> Activity: Please restate each entry that appears below word for word, without its pictures.

> Records shown:
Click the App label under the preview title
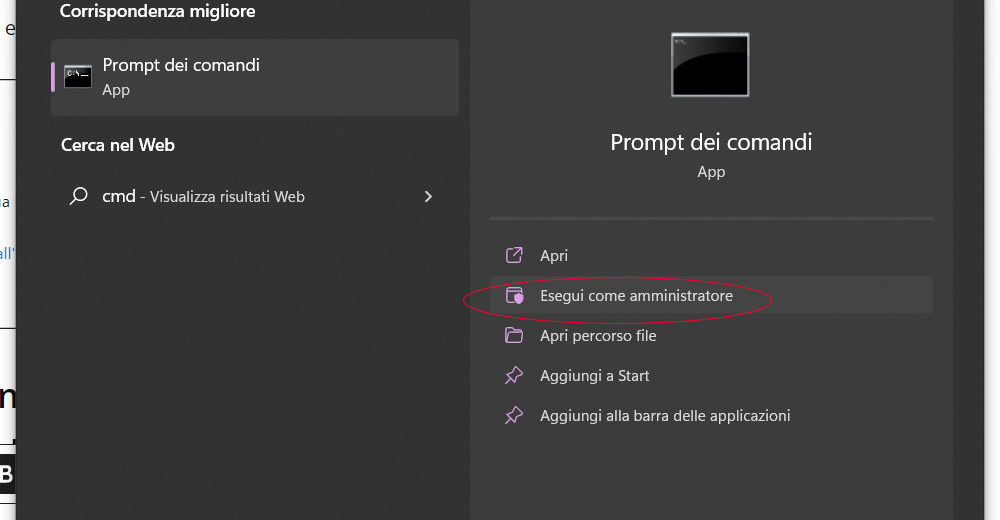This screenshot has height=520, width=1000. click(x=711, y=172)
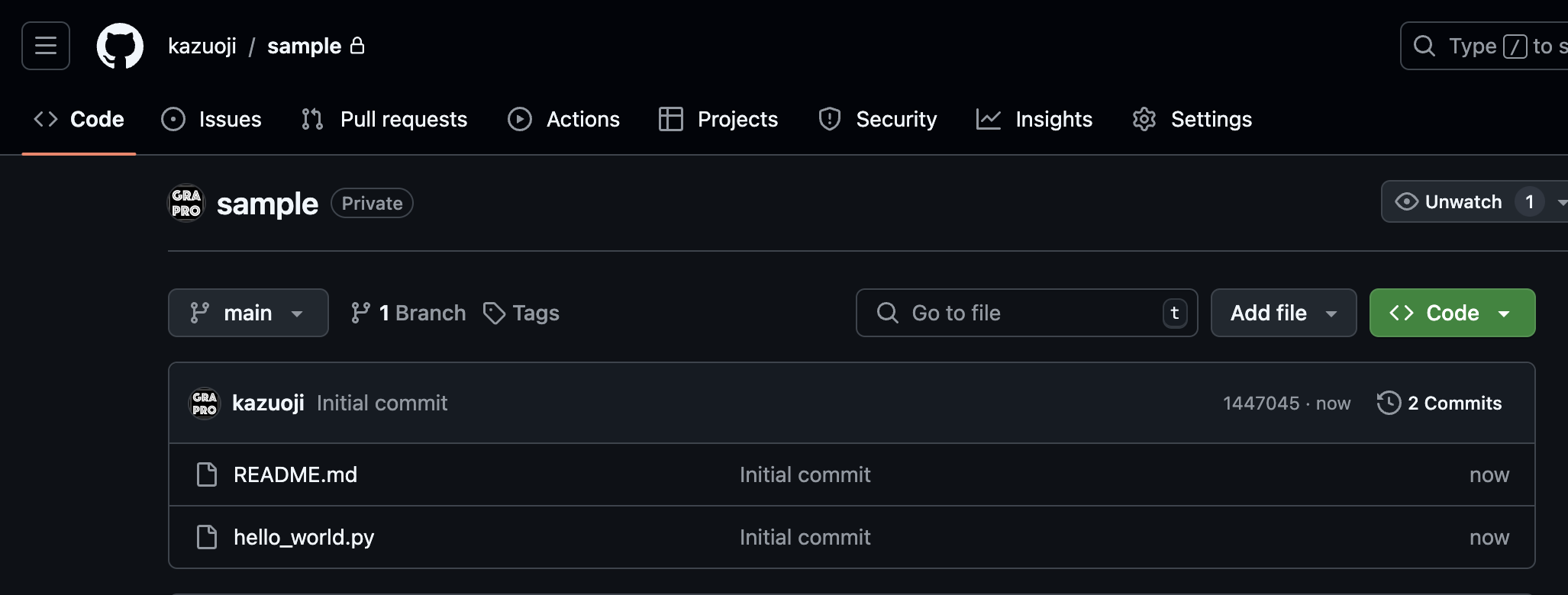The width and height of the screenshot is (1568, 595).
Task: Open the main branch selector dropdown
Action: tap(248, 313)
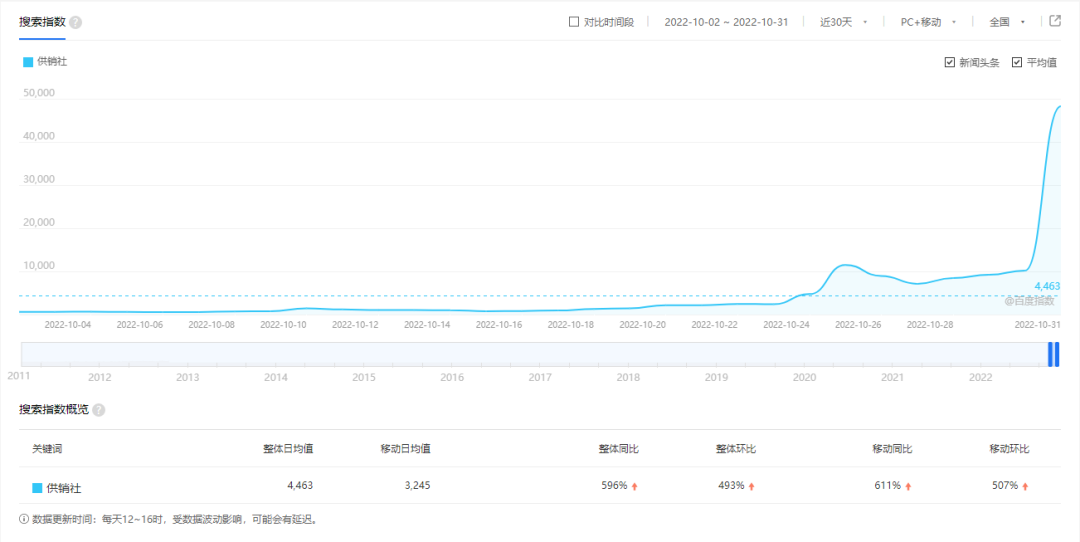This screenshot has width=1080, height=542.
Task: Click the 整体同比 red up arrow
Action: pyautogui.click(x=635, y=486)
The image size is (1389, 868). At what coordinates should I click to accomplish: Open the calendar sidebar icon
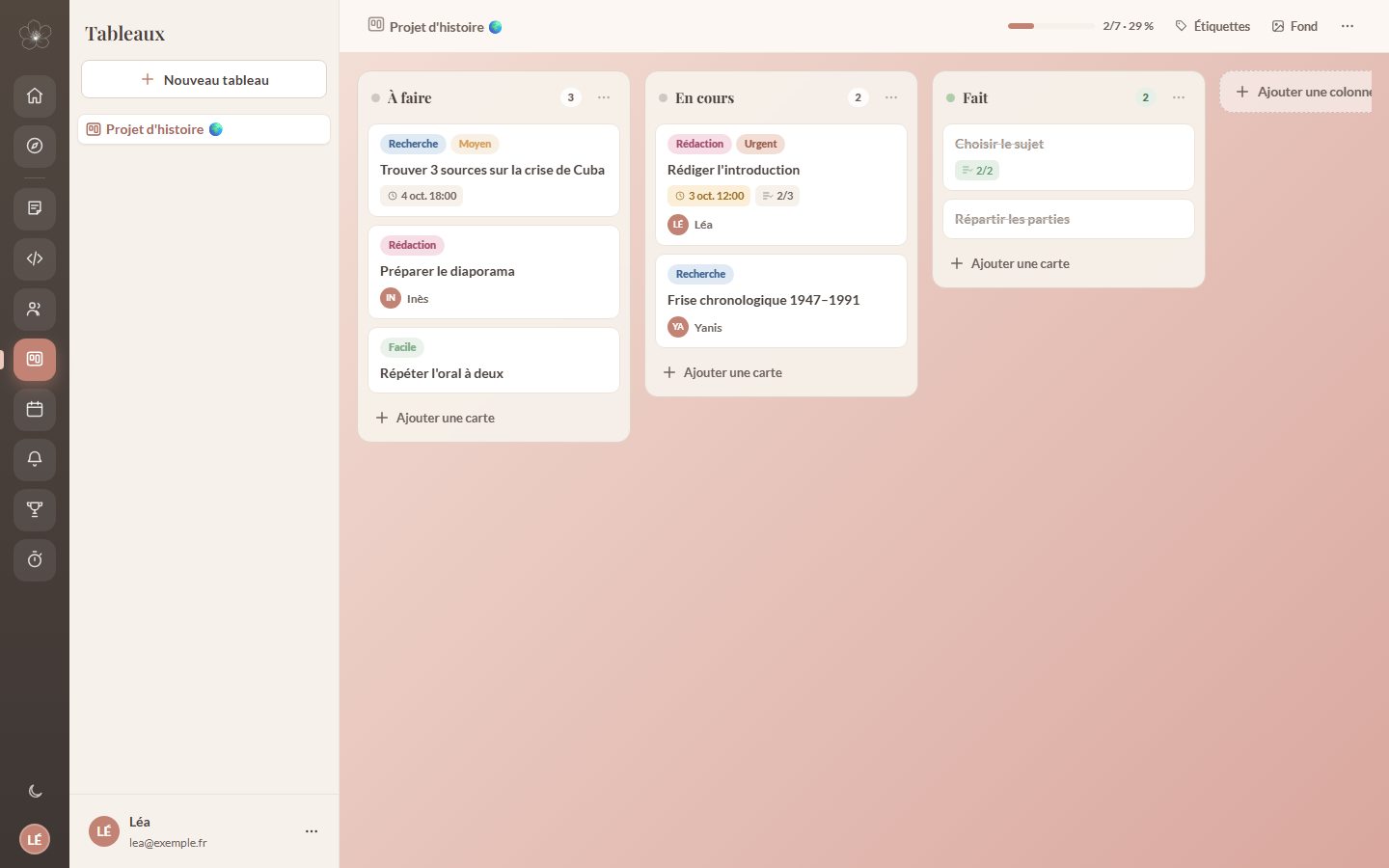click(x=35, y=409)
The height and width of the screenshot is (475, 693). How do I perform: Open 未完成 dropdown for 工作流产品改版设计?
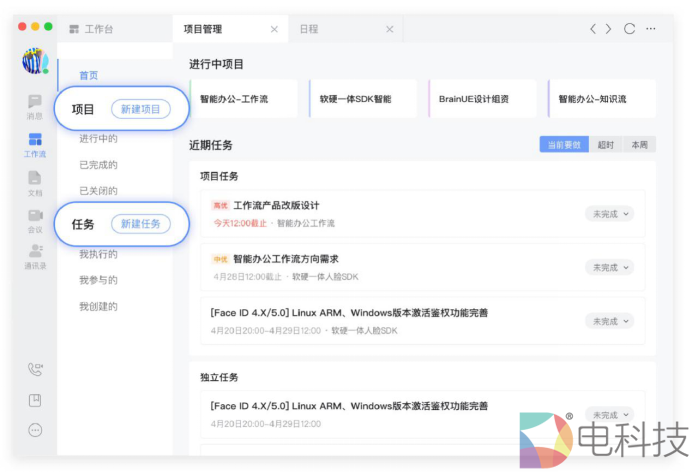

> Answer:
Click the App label under the preview title
This screenshot has height=520, width=1000. click(x=711, y=172)
The width and height of the screenshot is (1568, 595).
Task: Open the main branch selector dropdown
Action: tap(248, 313)
This screenshot has width=1080, height=542.
Task: Click the 整体同比 red up arrow
Action: pyautogui.click(x=635, y=486)
The image size is (1389, 868). At what coordinates should I click to accomplish: Open the calendar sidebar icon
click(x=35, y=409)
The height and width of the screenshot is (475, 693). How do I perform: Open 未完成 dropdown for 工作流产品改版设计?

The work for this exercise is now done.